▶ _Directions_
Copy each of the following records character for character, keeping every line in its original order.

>> Begin

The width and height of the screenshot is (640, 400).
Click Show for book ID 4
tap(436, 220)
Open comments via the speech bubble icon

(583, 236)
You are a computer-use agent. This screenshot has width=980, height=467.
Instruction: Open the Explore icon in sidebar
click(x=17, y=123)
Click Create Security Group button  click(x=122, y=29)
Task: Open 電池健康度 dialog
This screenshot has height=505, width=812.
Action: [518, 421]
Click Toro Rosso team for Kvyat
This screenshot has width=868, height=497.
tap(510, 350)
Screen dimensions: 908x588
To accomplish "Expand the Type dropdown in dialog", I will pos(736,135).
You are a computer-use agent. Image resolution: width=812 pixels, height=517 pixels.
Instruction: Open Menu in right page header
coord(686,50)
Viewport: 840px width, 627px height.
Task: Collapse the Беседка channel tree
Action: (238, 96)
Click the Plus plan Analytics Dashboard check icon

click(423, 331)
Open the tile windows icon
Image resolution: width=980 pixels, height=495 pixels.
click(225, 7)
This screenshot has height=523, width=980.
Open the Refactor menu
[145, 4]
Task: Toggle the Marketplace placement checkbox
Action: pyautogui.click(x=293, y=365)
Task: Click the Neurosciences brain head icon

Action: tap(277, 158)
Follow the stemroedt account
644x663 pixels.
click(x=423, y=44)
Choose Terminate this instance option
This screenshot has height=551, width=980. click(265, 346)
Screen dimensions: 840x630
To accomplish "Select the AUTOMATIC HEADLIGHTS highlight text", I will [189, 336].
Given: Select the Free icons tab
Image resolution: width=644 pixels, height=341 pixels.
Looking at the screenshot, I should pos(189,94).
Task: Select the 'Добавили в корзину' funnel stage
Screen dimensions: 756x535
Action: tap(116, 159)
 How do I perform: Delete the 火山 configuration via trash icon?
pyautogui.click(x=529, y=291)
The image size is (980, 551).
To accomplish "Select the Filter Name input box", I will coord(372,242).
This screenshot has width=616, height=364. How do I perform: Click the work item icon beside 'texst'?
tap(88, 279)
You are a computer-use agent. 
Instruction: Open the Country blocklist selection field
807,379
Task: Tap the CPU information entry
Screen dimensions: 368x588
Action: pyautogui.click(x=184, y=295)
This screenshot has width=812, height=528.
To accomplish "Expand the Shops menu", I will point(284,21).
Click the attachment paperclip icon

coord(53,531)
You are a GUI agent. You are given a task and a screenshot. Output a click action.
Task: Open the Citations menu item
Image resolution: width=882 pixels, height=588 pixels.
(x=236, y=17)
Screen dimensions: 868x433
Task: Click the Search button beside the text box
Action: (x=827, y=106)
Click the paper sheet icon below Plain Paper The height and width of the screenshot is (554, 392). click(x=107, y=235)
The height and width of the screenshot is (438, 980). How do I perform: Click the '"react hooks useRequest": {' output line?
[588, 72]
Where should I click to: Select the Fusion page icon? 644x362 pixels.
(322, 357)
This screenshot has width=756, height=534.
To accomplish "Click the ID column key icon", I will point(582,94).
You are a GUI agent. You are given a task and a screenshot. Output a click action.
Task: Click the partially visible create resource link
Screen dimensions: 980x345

>> End

▶ _Worked answer_
The width and height of the screenshot is (640, 400).
Click Show for book ID 4
tap(436, 220)
Open comments via the speech bubble icon

(583, 236)
You are a computer-use agent. This screenshot has width=980, height=467.
Instruction: Open the Explore icon in sidebar
click(x=17, y=123)
Click Create Security Group button  click(x=122, y=29)
Task: Open 電池健康度 dialog
This screenshot has height=505, width=812.
Action: [518, 421]
Click Toro Rosso team for Kvyat
This screenshot has width=868, height=497.
tap(510, 350)
Screen dimensions: 908x588
To accomplish "Expand the Type dropdown in dialog", I will pos(736,135).
You are a computer-use agent. Image resolution: width=812 pixels, height=517 pixels.
Instruction: Open Menu in right page header
coord(686,50)
Viewport: 840px width, 627px height.
Task: Collapse the Беседка channel tree
Action: (238, 96)
Click the Plus plan Analytics Dashboard check icon

click(423, 331)
Open the tile windows icon
Image resolution: width=980 pixels, height=495 pixels.
click(225, 7)
This screenshot has height=523, width=980.
Open the Refactor menu
[145, 4]
Task: Toggle the Marketplace placement checkbox
Action: pyautogui.click(x=293, y=365)
Task: Click the Neurosciences brain head icon

Action: tap(277, 158)
Follow the stemroedt account
644x663 pixels.
click(x=423, y=44)
Choose Terminate this instance option
This screenshot has height=551, width=980. click(265, 346)
Screen dimensions: 840x630
To accomplish "Select the AUTOMATIC HEADLIGHTS highlight text", I will [189, 336].
Given: Select the Free icons tab
Image resolution: width=644 pixels, height=341 pixels.
Looking at the screenshot, I should pos(189,94).
Task: Select the 'Добавили в корзину' funnel stage
Screen dimensions: 756x535
Action: tap(116, 159)
 How do I perform: Delete the 火山 configuration via trash icon?
pyautogui.click(x=529, y=291)
The image size is (980, 551).
To accomplish "Select the Filter Name input box", I will coord(372,242).
This screenshot has width=616, height=364. How do I perform: Click the work item icon beside 'texst'?
tap(88, 279)
You are a computer-use agent. 
Instruction: Open the Country blocklist selection field
807,379
Task: Tap the CPU information entry
Screen dimensions: 368x588
Action: pyautogui.click(x=184, y=295)
This screenshot has width=812, height=528.
To accomplish "Expand the Shops menu", I will point(284,21).
Click the attachment paperclip icon

coord(53,531)
You are a GUI agent. You are given a task and a screenshot. Output a click action.
Task: Open the Citations menu item
Image resolution: width=882 pixels, height=588 pixels.
(x=236, y=17)
Screen dimensions: 868x433
Task: Click the Search button beside the text box
Action: (x=827, y=106)
Click the paper sheet icon below Plain Paper The height and width of the screenshot is (554, 392). click(x=107, y=235)
The height and width of the screenshot is (438, 980). How do I perform: Click the '"react hooks useRequest": {' output line?
[588, 72]
Where should I click to: Select the Fusion page icon? 644x362 pixels.
(322, 357)
This screenshot has width=756, height=534.
To accomplish "Click the ID column key icon", I will point(582,94).
You are a GUI agent. You are given a task and a screenshot. Output a click action.
Task: Click the partially visible create resource link
Screen dimensions: 980x345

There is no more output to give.